そうした風通しのいい=心理的安全性の高い環境から、2つの町工場は、イノベーションを繰り返しながら、世界企業へと成長したのです。

いい人間関係は、「言葉」と「話し方」で決まる

 では、どうすれば、心理的安全性の高い環境をつくることができるのでしょうか? 研究によると、次のようなことが重要とされています。

 まずは、当然ながら、「みんなが話しやすい雰囲気をつくる」ことです。そのためには、メンバー同士、とりわけ上司が部下の話に対して、耳を傾ける姿勢が必要です。

 次に、「みんなが自由に発言できる環境を整える」ことです。たとえば、朝礼で、役職が上の人ばかりが話すのではなく、メンバー全員が均等に発言できるような機会を設けることが必要です。

 また、「ネガティブな言葉を控え、前向きの言葉を使う」ことが大切とされます。それによって、チーム全体が前向きな気持ちで、仕事に取り組めるようになるのです。

 というように、心理的安全性を高めるには、円滑なコミュニケーションが必要であり、「話し方」や「言葉づかい」がカギを握っています。心理的安全性を高めるための「話し方」の具体的なフレーズを紹介していきましょう。

さりげないひと言で、意見をいいやすい雰囲気をつくる

×誰か意見はありますか? → ○~さんは、これについてどう思いますか?

 心理的安全性を提唱したエドモンソンは、「心理的安全性が下がる理由」のひとつとして、「邪魔をしていると思われる不安」をあげています。「自分が発言すると、相手の話の邪魔をしていると思われないか」という不安を抱いて、発言しなくなる心理傾向のことです。そうして「無口な人」が増えれば、新しいアイデアは出なくなり、イノベーションは遠ざかります。

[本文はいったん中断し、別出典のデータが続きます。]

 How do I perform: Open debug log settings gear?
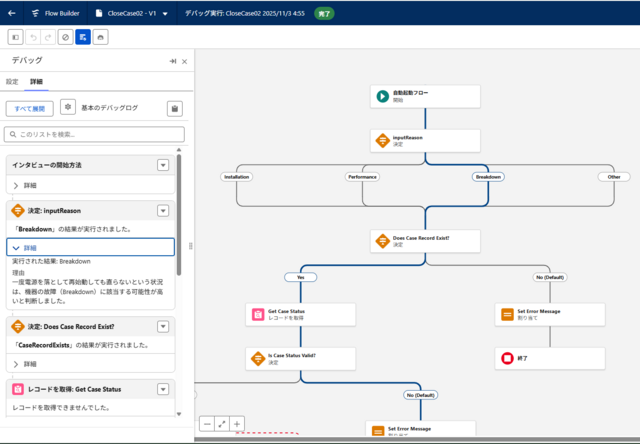tap(68, 107)
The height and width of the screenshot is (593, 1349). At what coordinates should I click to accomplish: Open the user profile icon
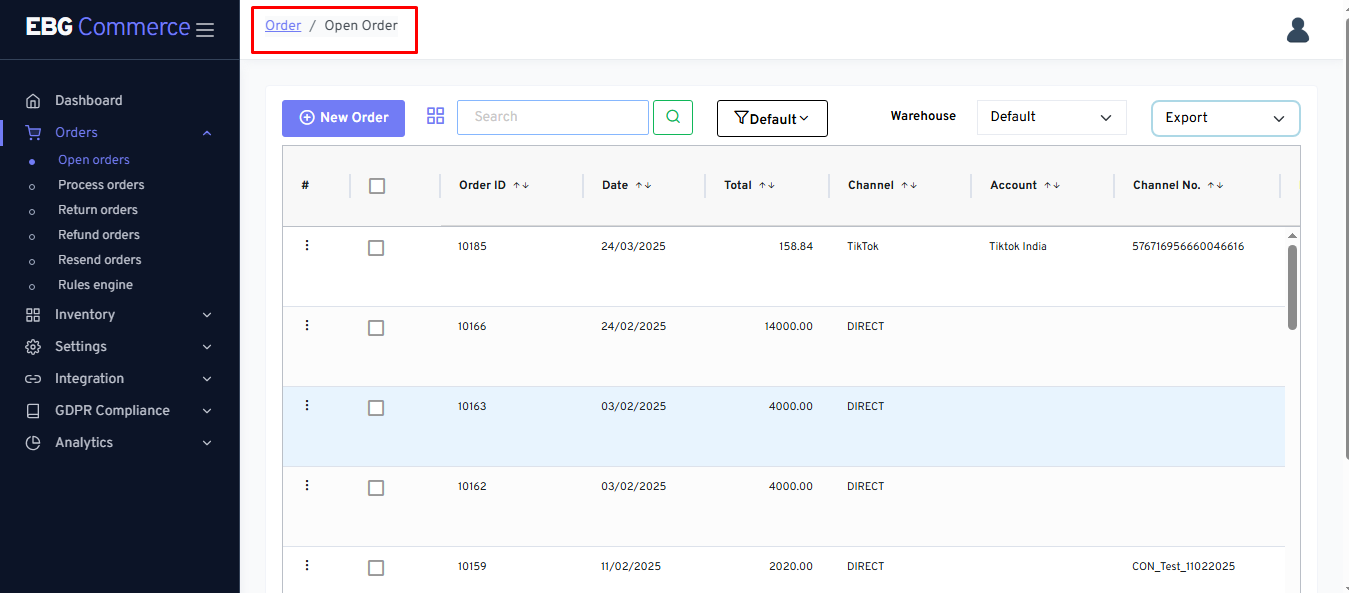(1297, 31)
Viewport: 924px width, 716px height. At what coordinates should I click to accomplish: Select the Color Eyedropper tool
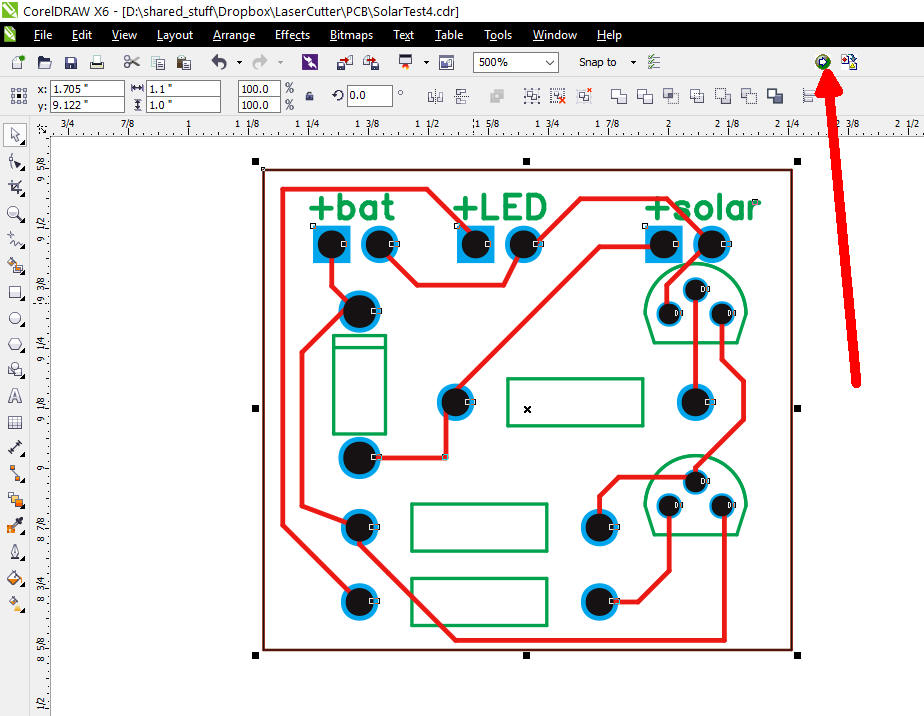tap(15, 526)
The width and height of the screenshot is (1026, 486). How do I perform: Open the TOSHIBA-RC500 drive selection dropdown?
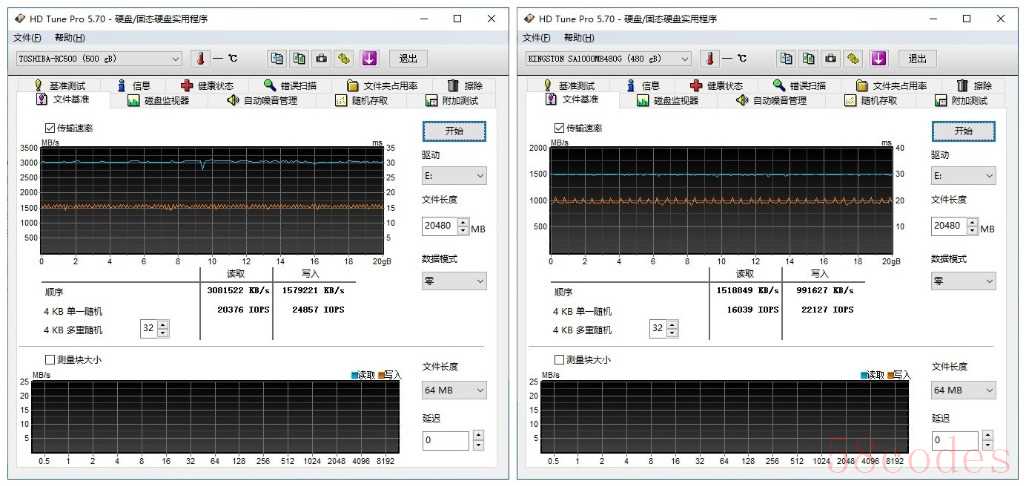pyautogui.click(x=98, y=59)
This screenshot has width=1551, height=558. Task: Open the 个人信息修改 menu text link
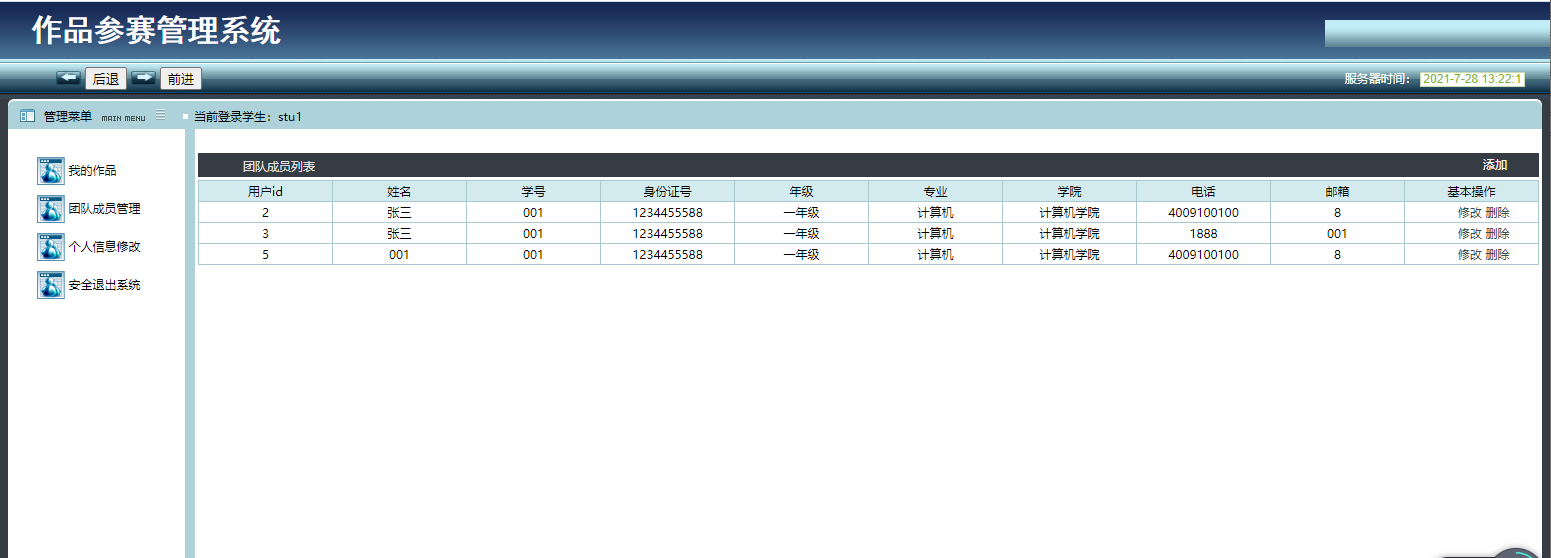point(104,247)
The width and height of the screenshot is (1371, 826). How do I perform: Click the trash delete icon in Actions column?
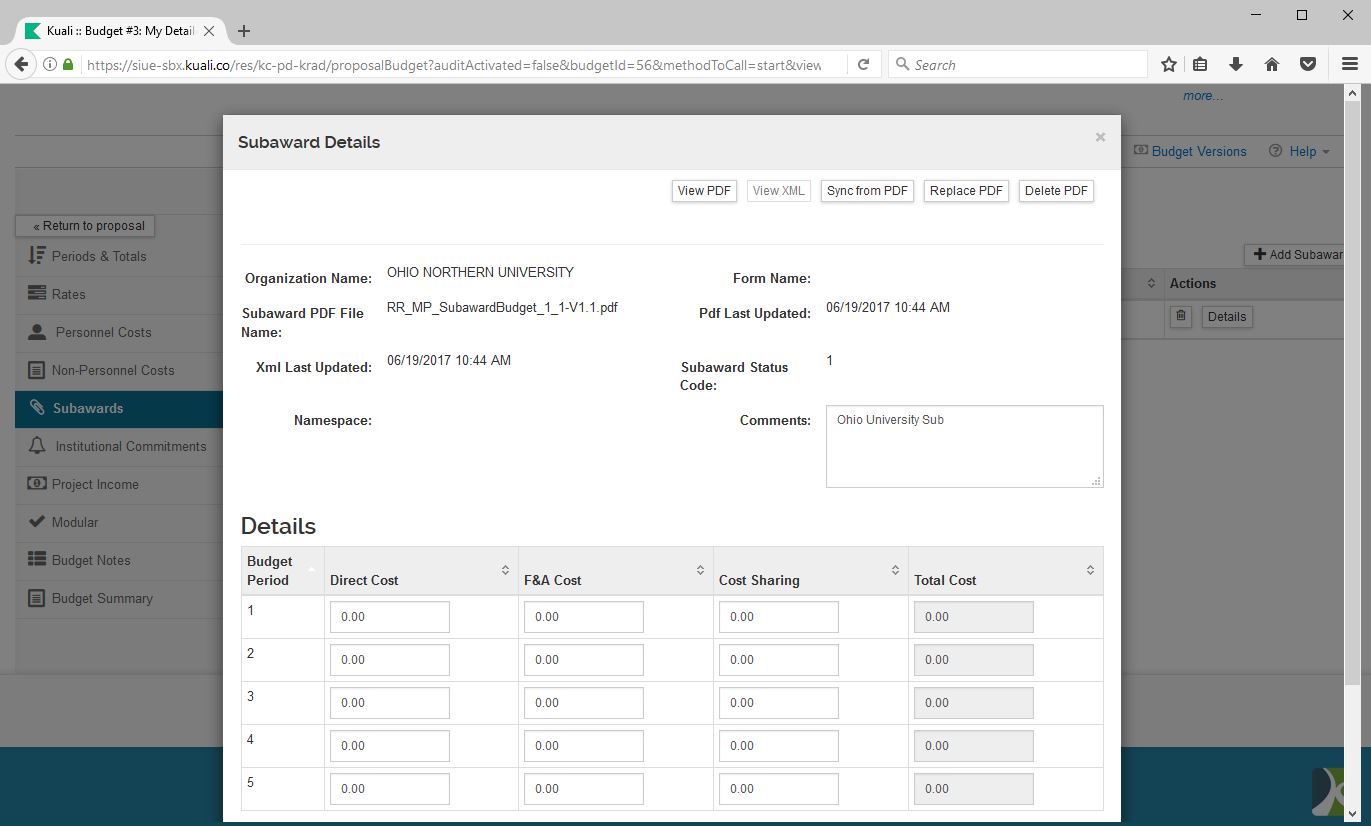(x=1181, y=317)
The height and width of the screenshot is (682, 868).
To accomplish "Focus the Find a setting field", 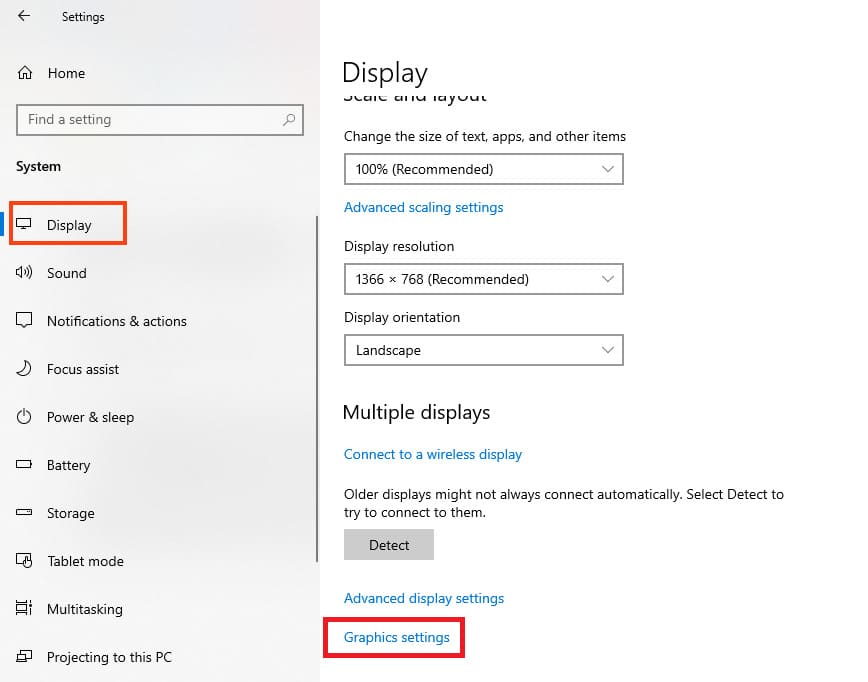I will (x=150, y=120).
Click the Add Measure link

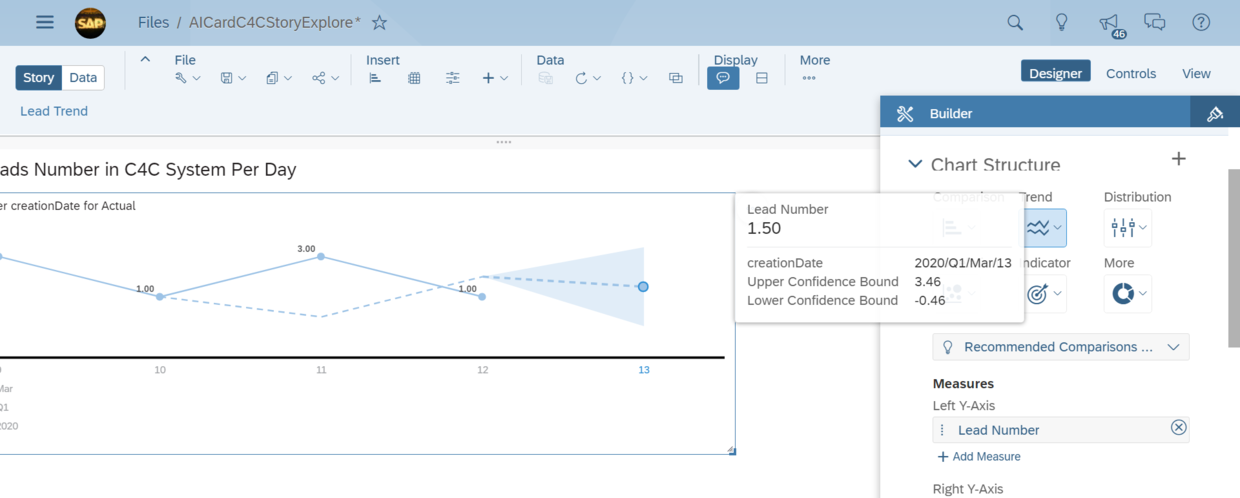tap(979, 456)
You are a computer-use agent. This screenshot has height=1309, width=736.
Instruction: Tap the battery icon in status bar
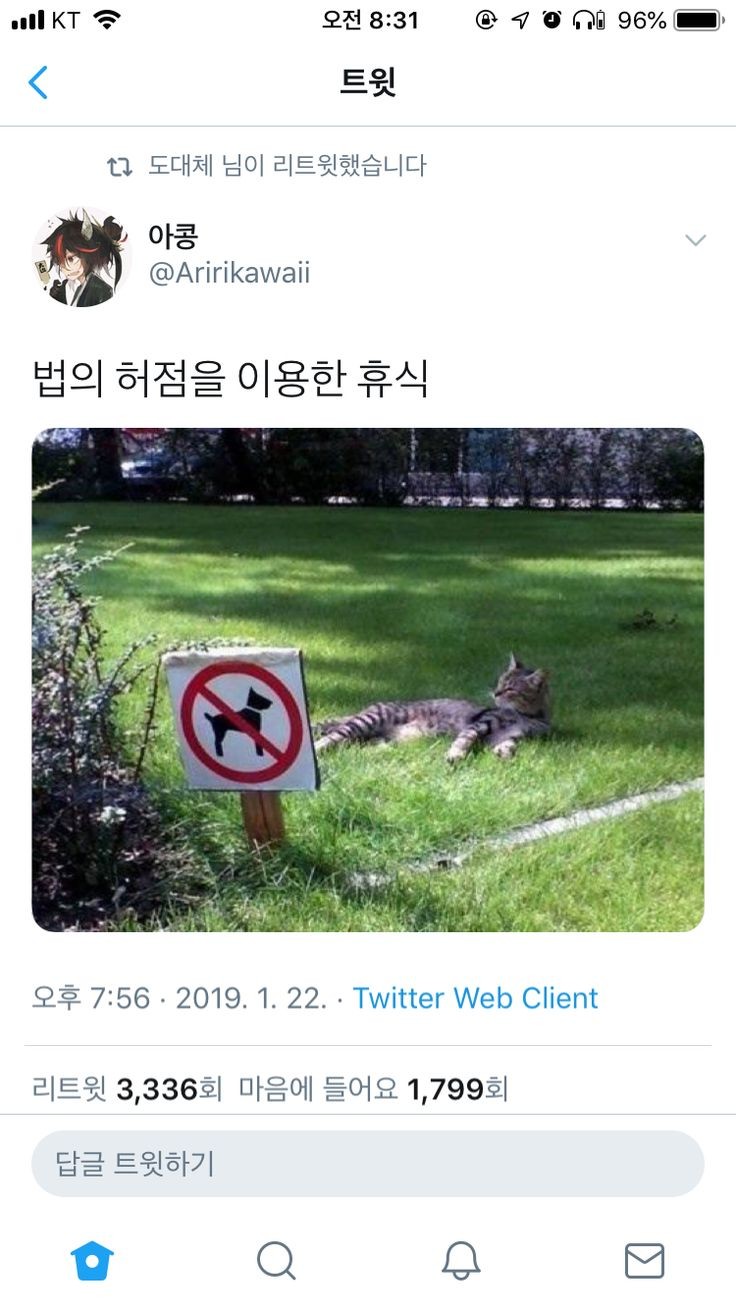click(698, 20)
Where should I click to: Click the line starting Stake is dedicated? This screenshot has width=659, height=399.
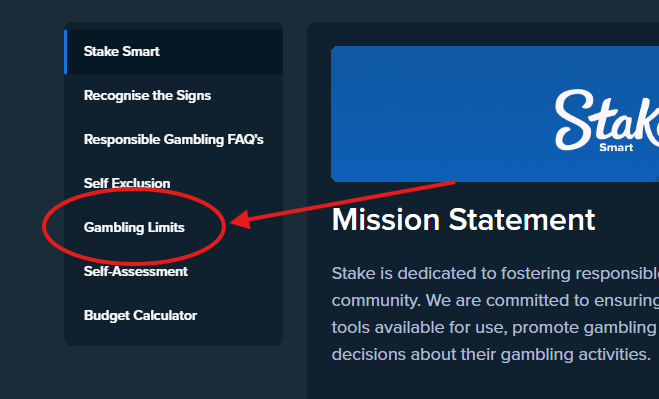coord(495,274)
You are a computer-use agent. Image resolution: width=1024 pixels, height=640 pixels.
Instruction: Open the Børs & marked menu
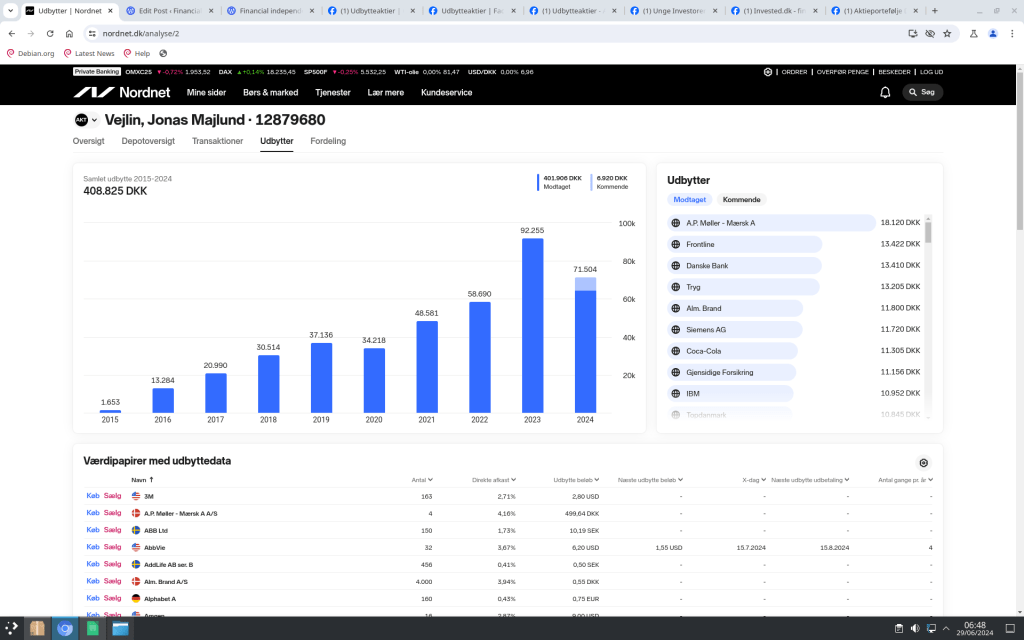pos(270,92)
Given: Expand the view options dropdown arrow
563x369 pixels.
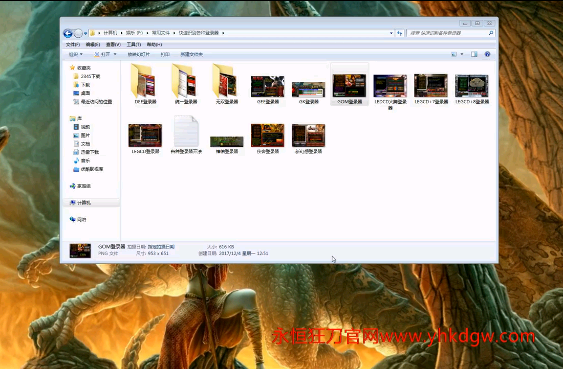Looking at the screenshot, I should point(462,54).
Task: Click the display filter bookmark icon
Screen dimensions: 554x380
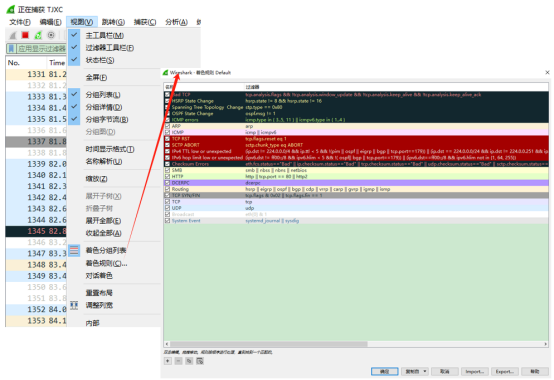Action: point(11,48)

 そこで、リーダーや会議の進行役は、あまり発言しない人の言葉を引き出す必要があります。そのシンプルな方法は、「~さんは、これについてどう思いますか?」や「他の方にも伺ってみましょう」と、話を振ることです。「経験豊富な~さんから一言、伺いましょう」と、相手をおだてながら聞いてもいいでしょう。

 そうすれば、議論はさらに活発になるでしょうし、多くの人の意見を聞いておけば、会議後、フラストレーションが残ることも少なくなるという効果があります。